Given text:
══════════

How to Put Kindness in Your Classes

World Kindness Day, celebrated on November 13th each year, promotes kindness across the globe and emphasizes compassion toward others. This day encourages us to look beyond boundaries, religions, and cultures, focusing instead on the simple act of being kind. Founded in 1998 by the World Kindness Movement, it is observed in many countries, including the United States, Canada, Australia, Japan, and the United Arab Emirates.

People celebrate World Kindness Day by performing acts of kindness like helping a neighbor, complimenting strangers, volunteering, or spreading messages of positivity and goodwill. Many schools, workplaces, and communities organize events to encourage people to cultivate empathy and generosity.

What is kindness?

Kindness is exactly what it sounds like — being friendly, generous, and considerate to others whether or not you think they deserve it. It’s not a payoff to someone who treated you well; it’s an attitude that seeps into every action in a person’s life.

It’s interesting that some variation of “kindness” is included in most non-academic measures of what students should learn in school, including Habits of Mind, a Growth Mindset, and Mindfulness (click links for further discussion).

Why is it important?

Kids learn by example. It’s unfortunate to note that some don’t see kindness in their homes. What they experience instead, they may think is the norm until you — their trusted teacher — shows them otherwise. This isn’t as easy as it sounds. You must always have your antenna up, noticing when you need to intervene to tweak actions. This could be gossip, mean words, (cyber)bullying, or even speech that is accepted by most because “doesn’t everyone think this way”.  Your job isn’t to stop whatever is going on but redirect and explain so students learn why what they’re doing isn’t kind.

Why teach this in school, you ask? The quick answer is that students spend half their waking hours in or around school. It has a huge impact on how they view their world and their lives. But it’s more than that. Establishing a kind school culture resonates in all parts of a child’s life:

“Positive school climate has been empirically linked to a number of favorable outcomes, notably, the promotion of feelings of safety; establishing and maintaining healthy relationships, reductions in misbehavior, increases in students’ academic, emotional, and behavioral success at school; teaching that is engaging and promotes learning, and improvements in the overall quality of schools.” (Measuring Kindness in School, John Tyler Binfet, 2015)

══════════

Please rewrite everything in the kindness article from "It’s interesting that" down to "is it important?", putting "Self-Awareness" in place of "Mindfulness". The data below has no connection to the kindness article.

Supplied material:
══════════

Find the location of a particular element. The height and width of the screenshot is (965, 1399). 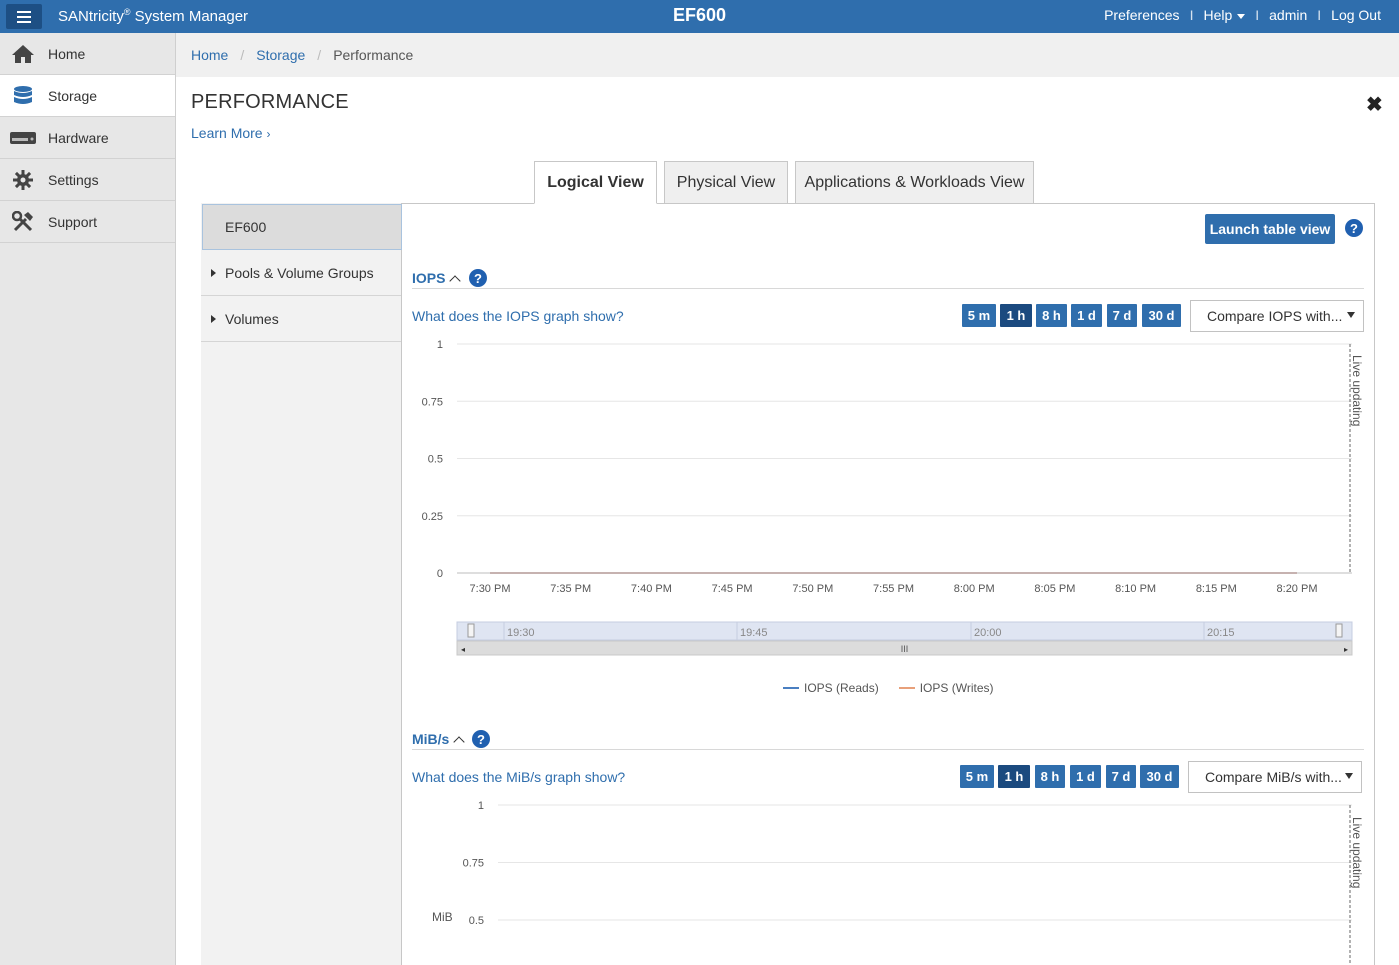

══════════

Problem solution:
It’s interesting that some variation of “kindness” is included in most non-academic measures of what students should learn in school, including Habits of Mind, a Growth Mindset, and Self-Awareness (click links for further discussion).

Why is it important?